Broken can be beautiful too.
This is the lesson of kintsugi, an ancient Japanese art form that gives new life to broken pottery. The word kintsugi means “to patch with gold.” An artist practicing kintsugi takes shards of injured pottery and pieces them back together using a mixture of lacquer and powdered gold. The result is a resurrected vessel that retains much of its original form but now shines with metallic seams that signal: I am strong. I am resilient. I am healed.
Brokenness is not a blemish in kintsugi. It becomes an integral part of the vessel’s story, intentionally left visible after repair and honored with the finest metallic materials. In fact, tradition says the vessel is even more valuable after the break and ritual repair.
Many outside the pottery world latch onto kintsugi as a metaphor for life. Who among us hasn’t faced hardships that chip away at our sense of self? What would it be like if we saw those cracks—or even full-on breaks—as opportunities to become whole again, stronger than ever before?
This metaphor came to mind as I prayed through the first two chapters of the Book of Job. After years of prosperity, Job suddenly finds himself thrust into unimaginable tragedy: Outside forces kill all his children, servants, and livestock. Then Satan inflicts Job’s body with loathsome sores.

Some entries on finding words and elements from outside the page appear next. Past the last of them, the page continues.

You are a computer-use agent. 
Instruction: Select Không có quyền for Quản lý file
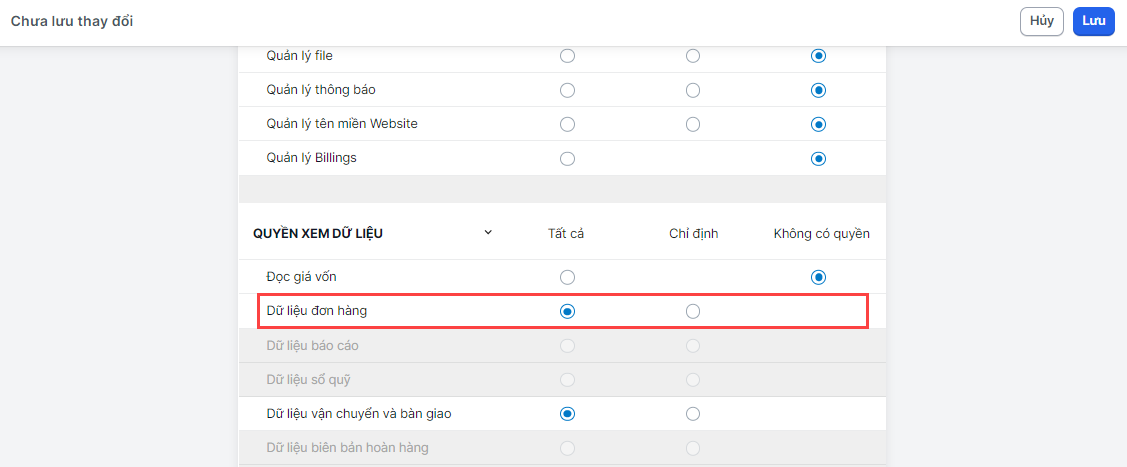coord(819,56)
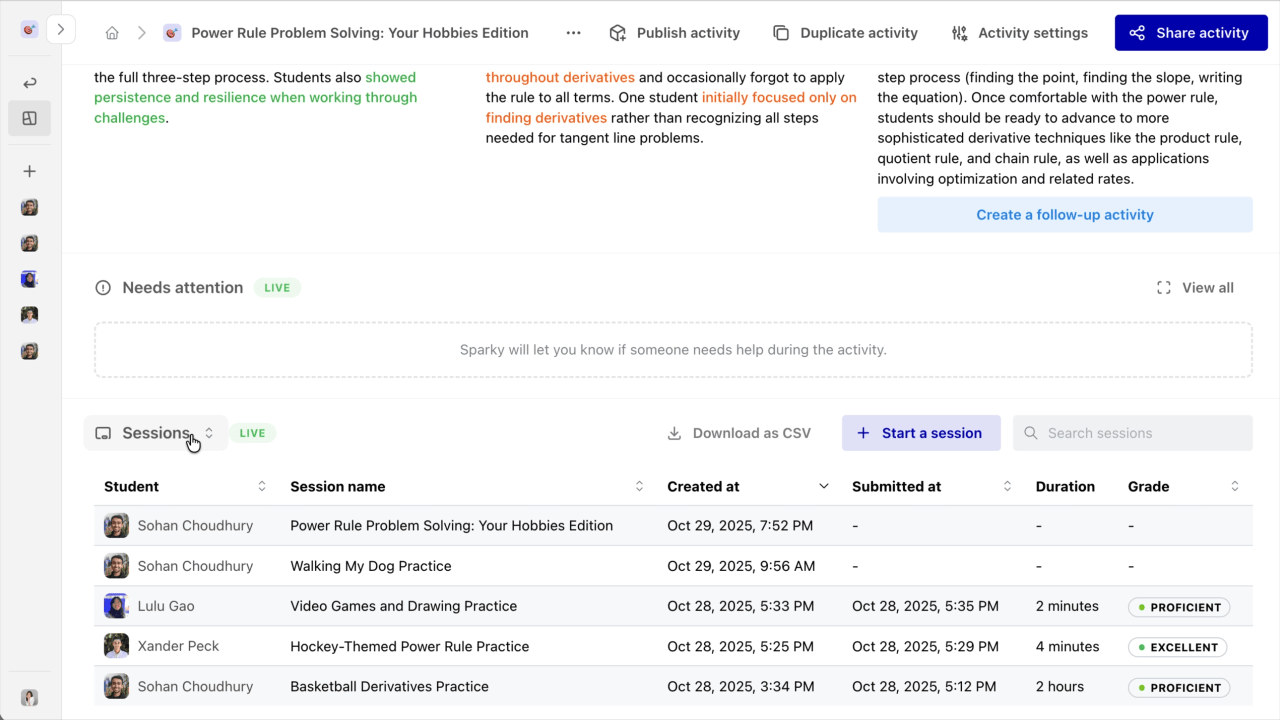Click Start a session
1280x720 pixels.
pos(921,433)
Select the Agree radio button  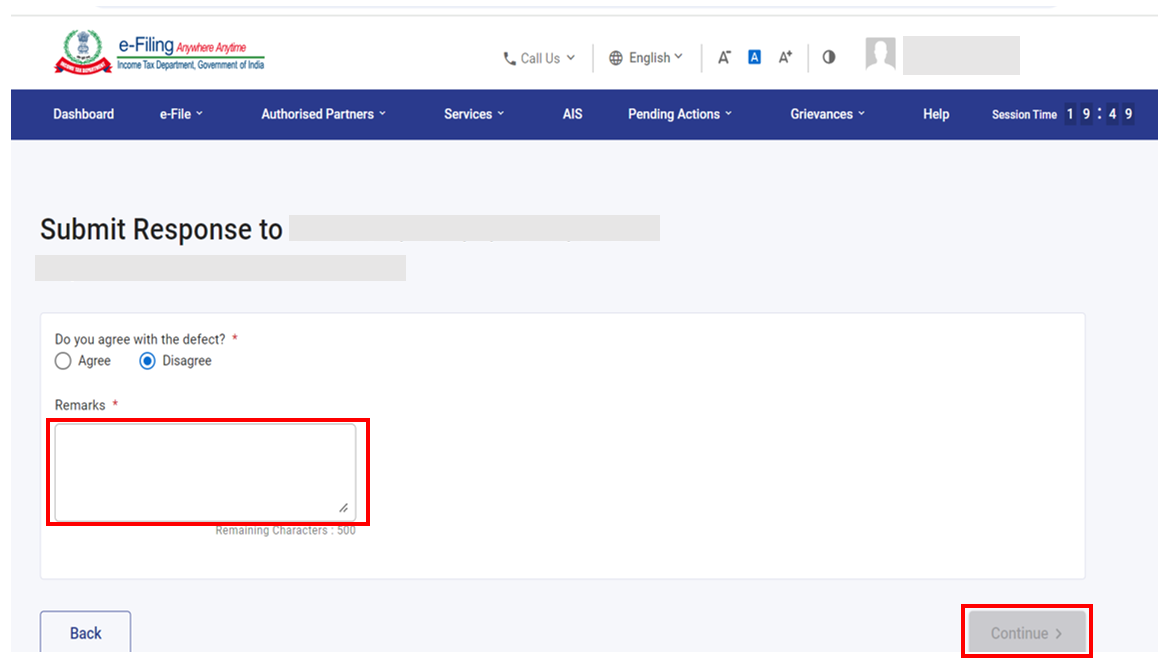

Job’s entire life breaks down in a matter of minutes. Job now sits among the ashes. Shards of broken pottery litter the ground around him. No one could have blamed him for giving up on God—and himself—right then and there. Human beings can only endure so much suffering, right?
The man with a shattered heart musters the strength to start his own healing, one scrape at a time.
Instead, Job persists. He picks up a piece of broken pottery—maybe the jagged handle of a cup or the sharp base of a plate—and begins to scrape at the sores covering his body. As hard clay digs into his tender flesh, Job keeps his focus on the age-old truth: Wounds must be opened in order to heal.
The pieces of pottery carry a healing quality in their broken state. The same is true for Job. The man with a shattered heart musters the strength to start his own healing, one scrape at a time. Nothing about this is easy. Job falls into deep despair in the days that follow. He knows he cannot fully heal himself on his own. Job is like the scattered shards of pottery: still with purpose but in need of some help.
Soon three friends—Eliphaz, Bildad, and Zophar—leave their homes to join Job on the ground. For seven days and seven nights, the four friends sit among the ashes together. No one offers advice. No one mutters platitudes. No one challenges Job—that comes in later chapters. For now, no one speaks at all.
Eliphaz, Bildad, and Zophar act as the gold sealant in kintsugi during the week of silence. They seal Job back together with their presence, strengthening him for the difficult road ahead. These friends do not shy away from brokenness. They sit among it. They respect the realness of Job’s jagged story. They help him heal with nothing more—and nothing less—than their very selves.
These friends do not shy away from brokenness. They sit among it.
We are called to do the same.
The metaphor of kintsugi models a way of being this Lenten season. We are called to sit among the ashes with our friends. We are called to think creatively about what it means to be present during a pandemic. Together with Christ, we are called to be the gold sealant for the many among us who feel broken.